Again: This MWE does not reproduce the problem, but I can not find any difference between this MWE and my original code, that is not so easy to extract from the package, but also involves this recursive type this example has (and yes sorry I am just running out of ideas what to test).


#15

My final remarks, since I am really running out of ideas is – the only difference from the last code to my complete code is, that the MySimpleType is not a value but a vector ( Vector{Float64}), that does not change the results in the above example, it still has stable types.

However, also only in my larger example (though not in the MWE), adding a constructor to (hence within) MyType like

    MyType{TA,TB}(v,d) where {TA <: AbstractArray{T,N} where {T <: MyAbstractType, N}, TB <: Tuple{Vararg{Int}} }= new(v,d)

yields that code_warntype does not produce any Core.Boxes anymore any no Anys, however the code itself of course does not work anymore, since the constructor now requires the types to be specified on every call (which is tedious to write). On the other hand adding the easier (outer) constructor (so outside of MyType) like

MyType(v::TA,d::TB) where {TA <: AbstractArray{T,N} where {T <: MyAbstractType, N}, TB <: Tuple{Vararg{Int}} }= MyType{TA,TB}(v,d)

solves this problem and the constructors as in the MWE work again. In the MWE this also compiles fine. However in my larger code (with vector instead of float, though that also does not break the MWE)

  • introducing the inner constructor solves all code warnings but the code does not run
  • introducing the outer constructor additionally makes the code run but reintroduces the code warnings.

The definition of a seems to be the culprit, it just appears for the size (variable d) for the first time and axis stored in aCore.Box` - again only in my larger example though the example above is the same with different names copied together into one example. The output is even stranger.
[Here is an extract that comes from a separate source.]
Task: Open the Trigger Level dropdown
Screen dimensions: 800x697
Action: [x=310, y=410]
Adapted (as said the MWE does not reproduce, and I really don’t know why anymore)

    %23  = %new(MyType{Array{MySimpleType,1}}, %22)::MyType{Array{MySimpleType,1}}
    │           (Core.setfield!)(%1, :contents, %23)
│           (Core.setfield!)(%2, :contents, 10.0)
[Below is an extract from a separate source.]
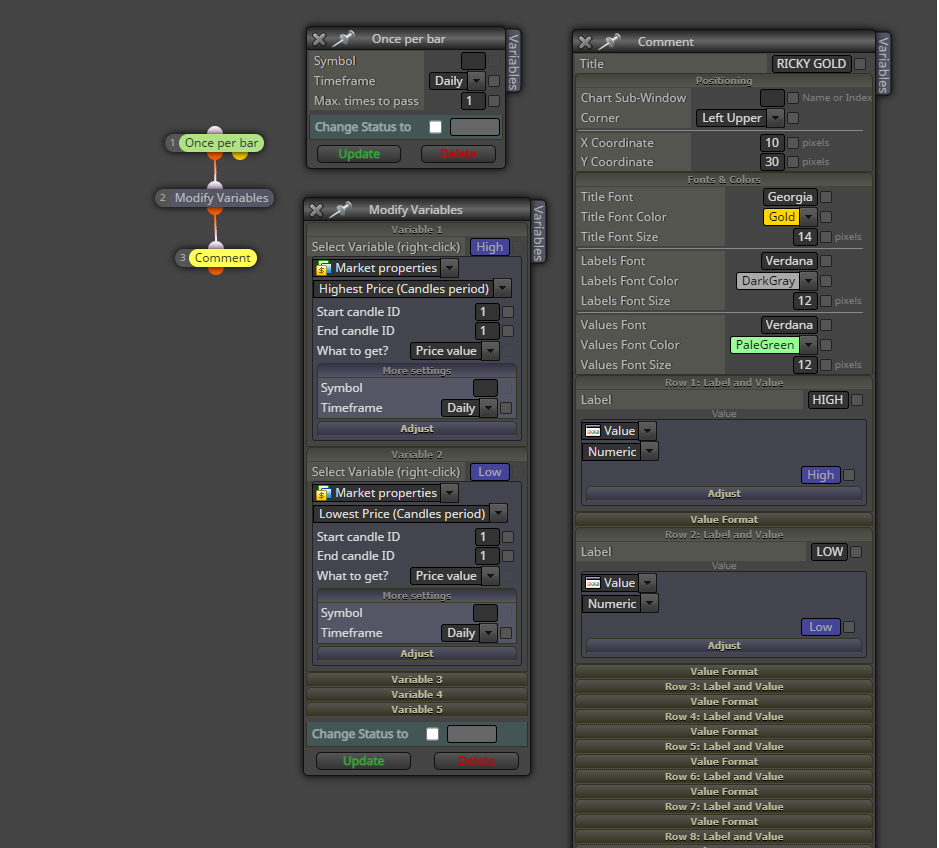This screenshot has width=939, height=848.
Task: Expand the Variable 3 section
Action: coord(417,679)
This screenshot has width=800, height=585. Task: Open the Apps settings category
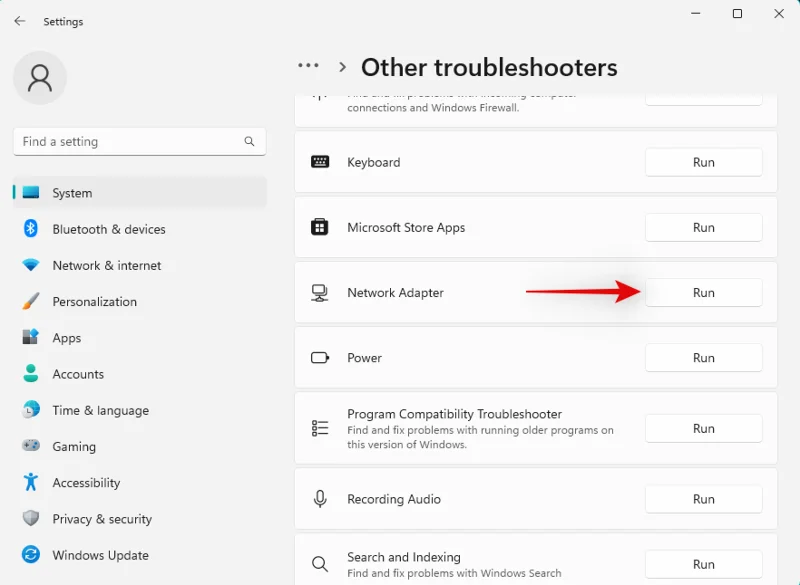(x=67, y=338)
So it seems to defer the type correctly in its compiled command 23 but then decides to still put it in a Core.Box. Even stranger, the following box that’s filled is for a line that just reads α = 10.(that’s why I added that, too). I don’t understand any of those lines. Of course this causes many other problems when reusing that line. (%22) is the result of the vcat from within the runExample and returns the proper array of SimpleTypes.


#16

Okay, I found the culprit: Besides.`size had another function that was not typestyle and somehow that induced so many boxes and errors that it was hard to find that. I am left with another problem, but that is merely for another thread, because it’s not related to the problem discussed here. Thanks for all your help.